The impact of seasonal variations about temperature and photoperiod on the treatment of municipal wastewater by algae-bacteria system in lab-scale

The co-cultivation of microalgae and bacteria has become an attractive approach for treating wastewater. This approach can achieve both cost-effective nutrient removal and biomass resource recovery. However, the development of full-scale algae-bacteria systems or enhanced pond systems has been limited, because of the complexity and changeability of environmental factors in this process. This study investigated the effects of seasonal variations about temperature and photoperiod on municipal wastewater treatment by algae-bacteria system in lab-scale. Nutrient removal, biomass growth, settling ability, and community structures were examined using cultures of Chlorella vulgaris, Scenedesmus obliquus, Spirulina platensis, and aerobic activated sludge in raw municipal wastewater. Results showed that the nutrient removal and biomass yield varied with seasonal conditions. High removal rates and biomass production percentages were achieved in summer and autumn conditions with aeration.
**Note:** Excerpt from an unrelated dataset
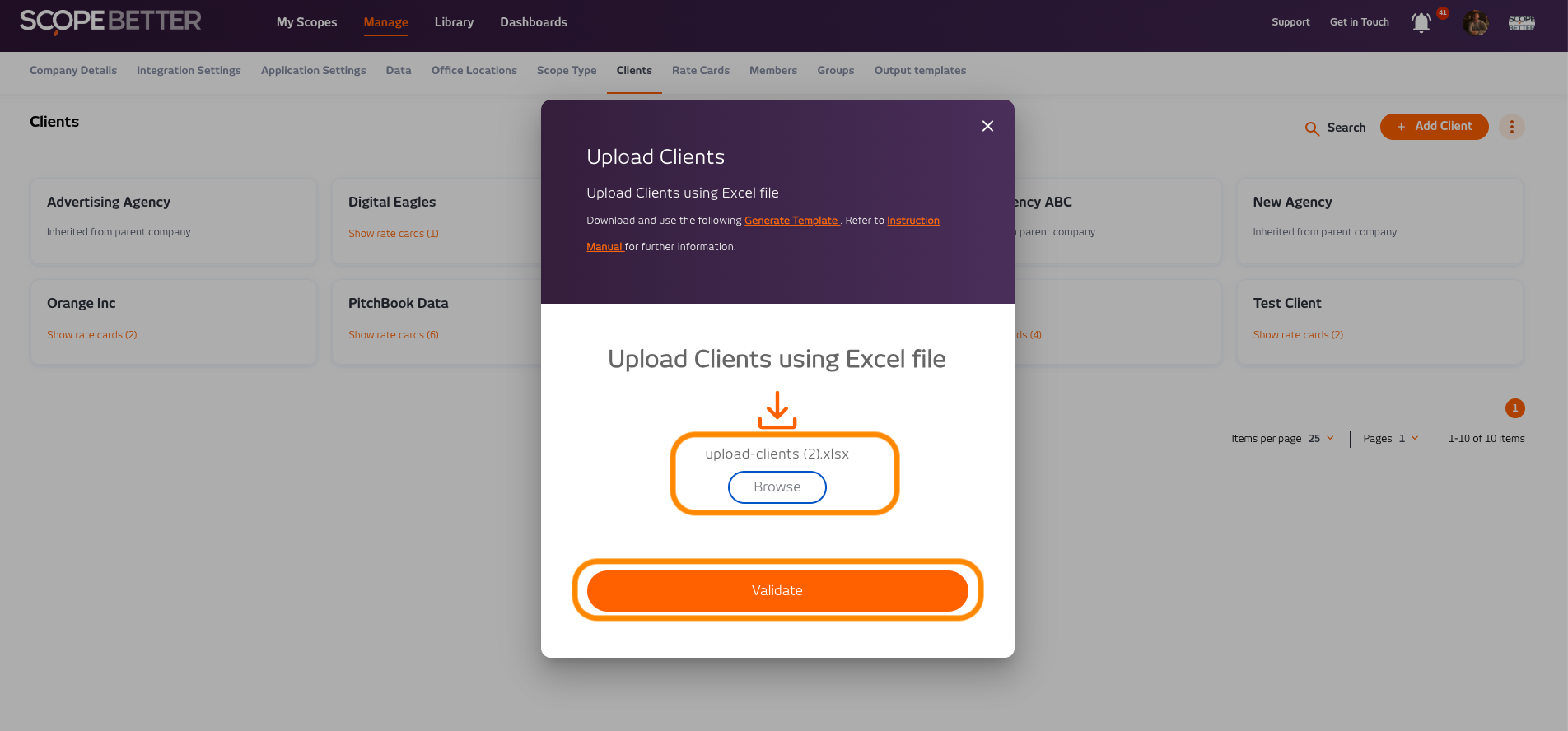
Task: Open the user profile avatar
Action: point(1475,22)
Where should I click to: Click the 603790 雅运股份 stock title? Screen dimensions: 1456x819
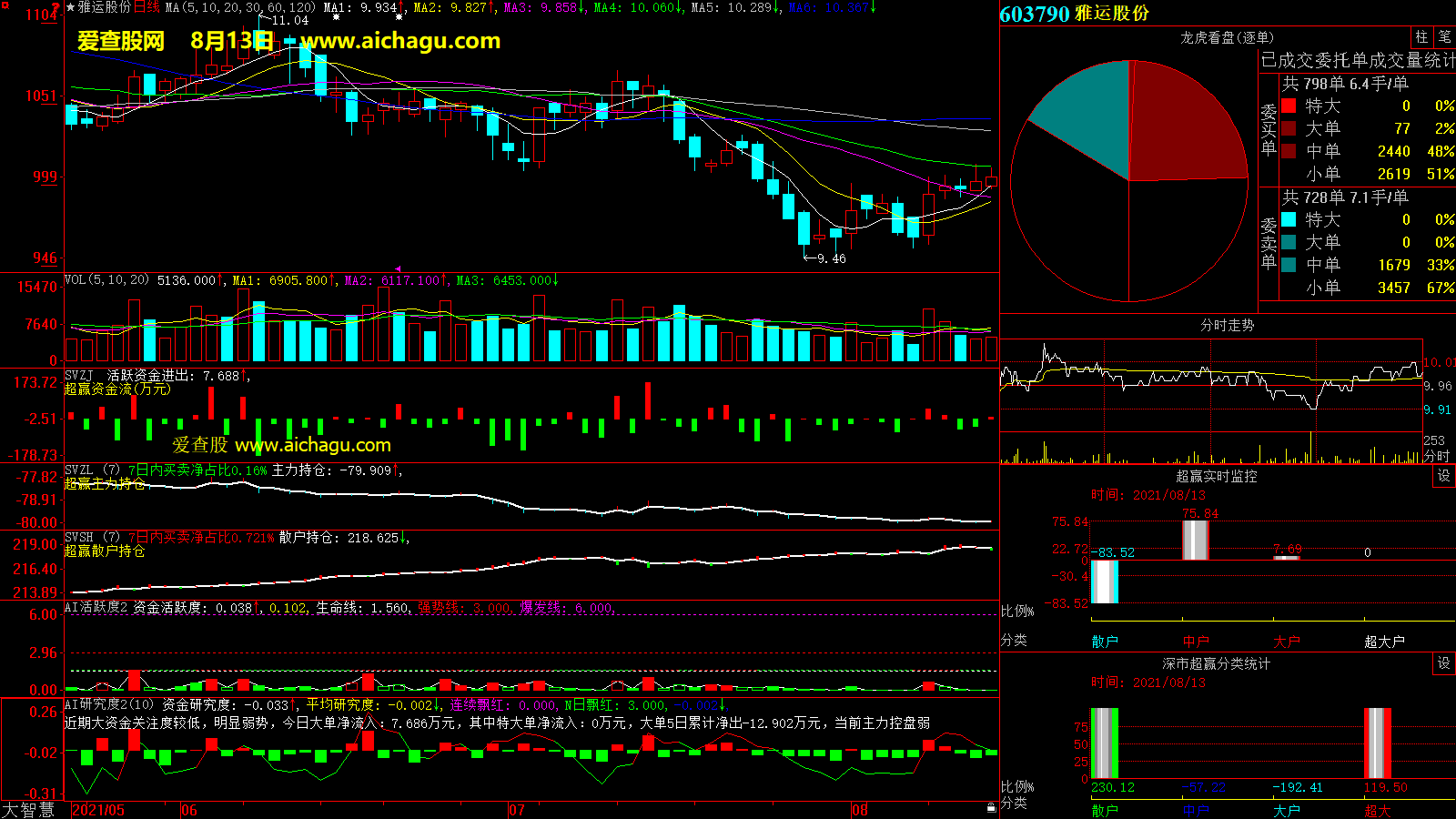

The highest specific growth rate was 0.46 d(-1); the highest total nitrogen removal rate was 2.34 d(-1); and the highest total suspended solids removal efficiency was 96.3 +/- 2.1% in summer conditions with aeration. The highest total phosphorus removal rate was 1.67 d(-1) in the autumn season with aeration. An overall analysis indicated that Chlorella vulgaris and Scenedesmus obliquus, combined with bacteria (Proteobacteria, Firmicutes, Bacteroidetes, Chloroflexi) can effectively use different carbon, nitrogen, and phosphorus sources from wastewater in summer and autumn conditions. Further research should focus on methods for effectively and inexpensively improving nutrient removal and recovering biomass at low temperatures and with short photoperiods.

Automated summary

The co-cultivation of microalgae and bacteria is an attractive approach for treating wastewater, but the complexity and variability of environmental factors limit its full-scale development. Seasonal variations impact nutrient removal and biomass yield, with the best results observed in summer and autumn conditions. Further research should focus on improving nutrient removal and biomass recovery at low temperatures and with short photoperiods.